--- START ---
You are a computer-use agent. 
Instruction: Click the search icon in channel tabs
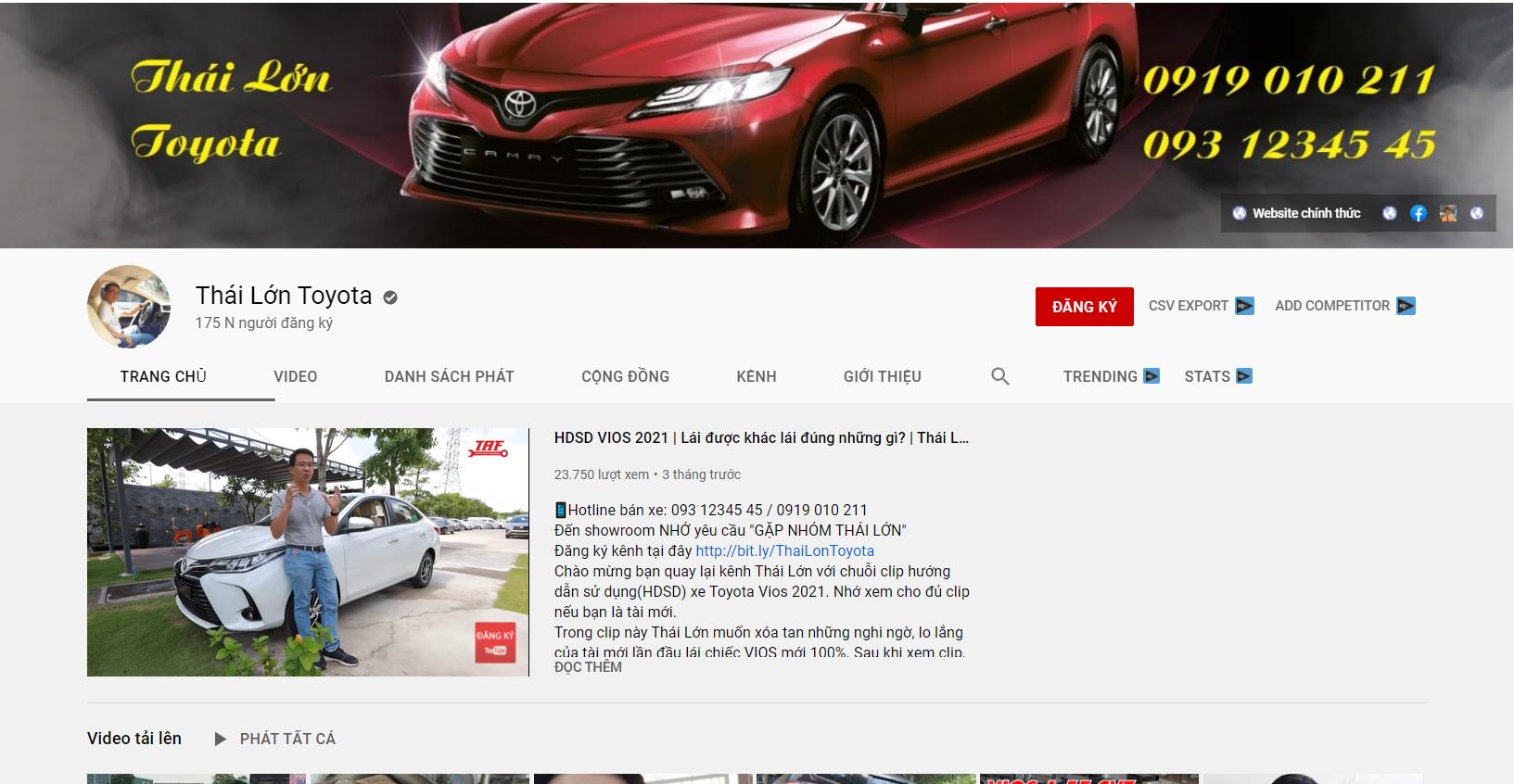[999, 376]
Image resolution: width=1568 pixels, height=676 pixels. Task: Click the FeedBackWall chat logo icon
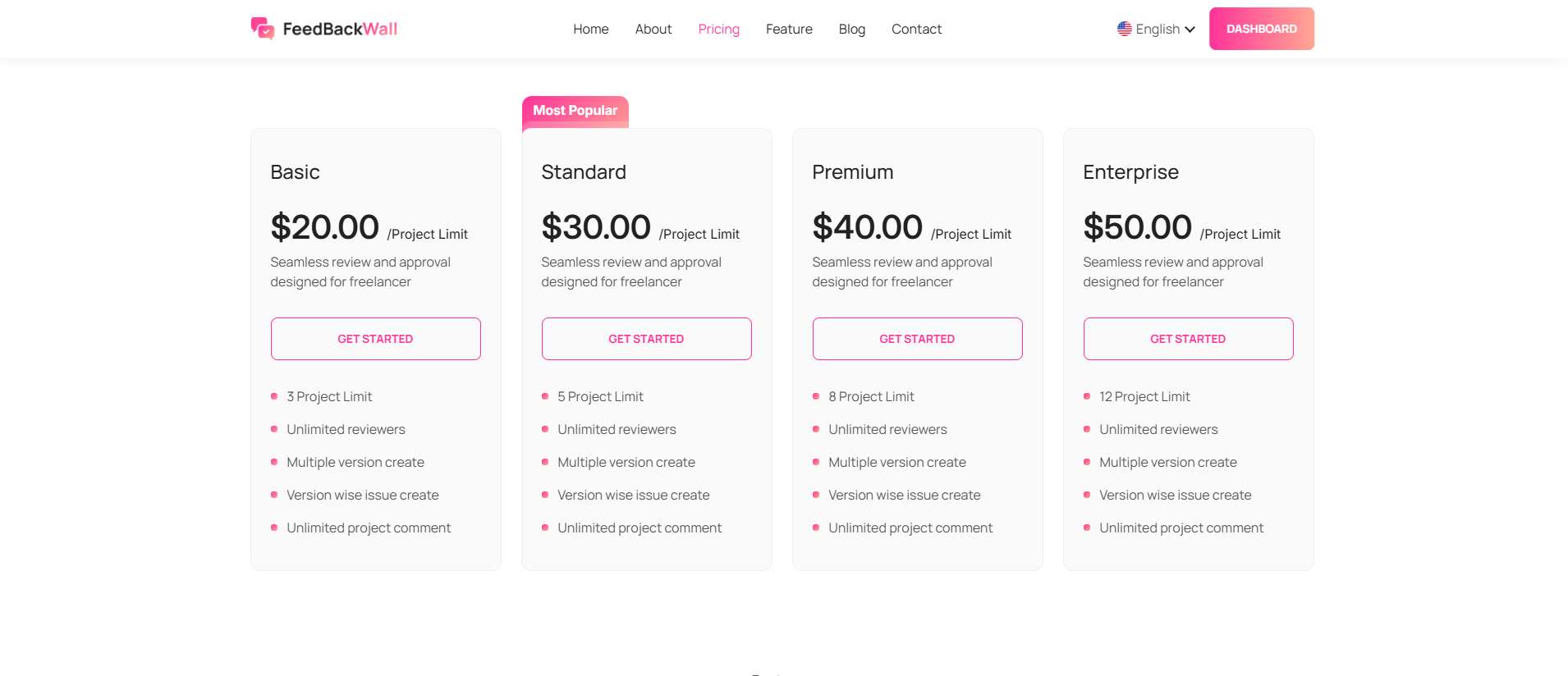point(263,29)
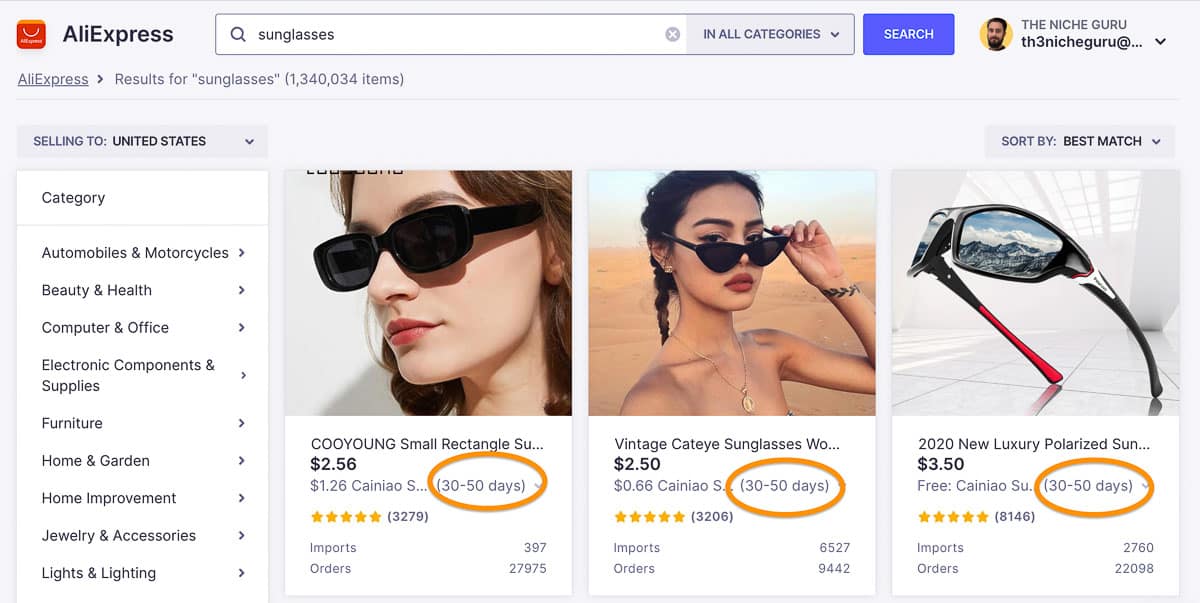Viewport: 1200px width, 603px height.
Task: Click the profile avatar photo
Action: (x=996, y=33)
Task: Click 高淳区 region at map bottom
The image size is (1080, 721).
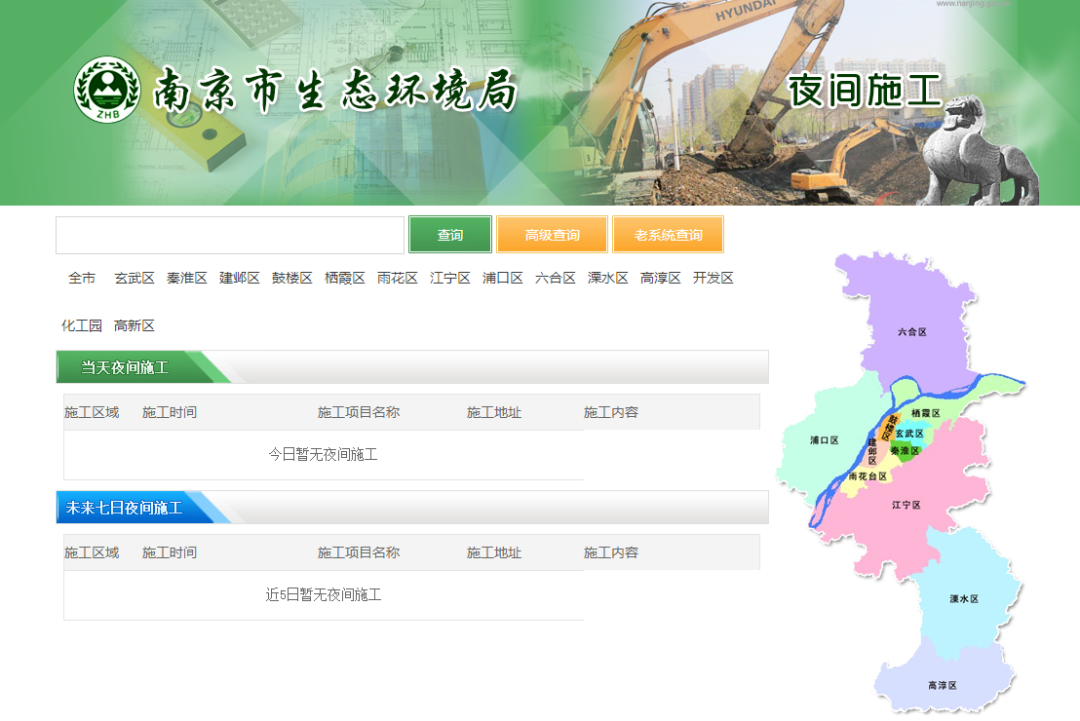Action: 941,683
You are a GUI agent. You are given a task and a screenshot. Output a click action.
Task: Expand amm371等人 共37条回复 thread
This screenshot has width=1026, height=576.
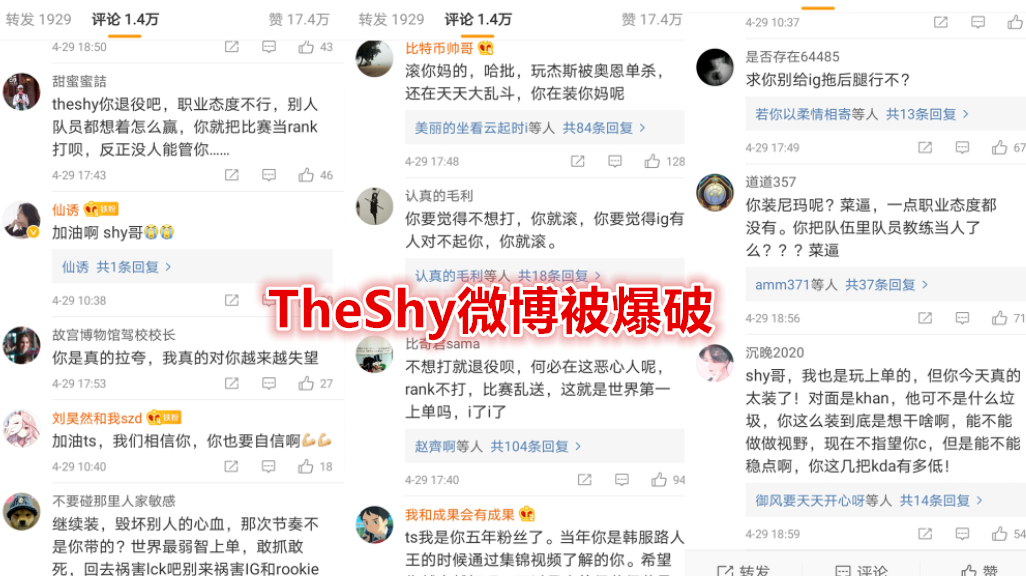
--- END ---
_Task to complete:_
From the line with "The image size is (1080, 721)." through the end of the listing, write out every line exactly, leaving out the pictures.

_Exercise result:_
The image size is (1080, 721).
Action: 941,683
You are a GUI agent. You are given a task and a screenshot. Output a click action.
Task: Expand amm371等人 共37条回复 thread
This screenshot has width=1026, height=576.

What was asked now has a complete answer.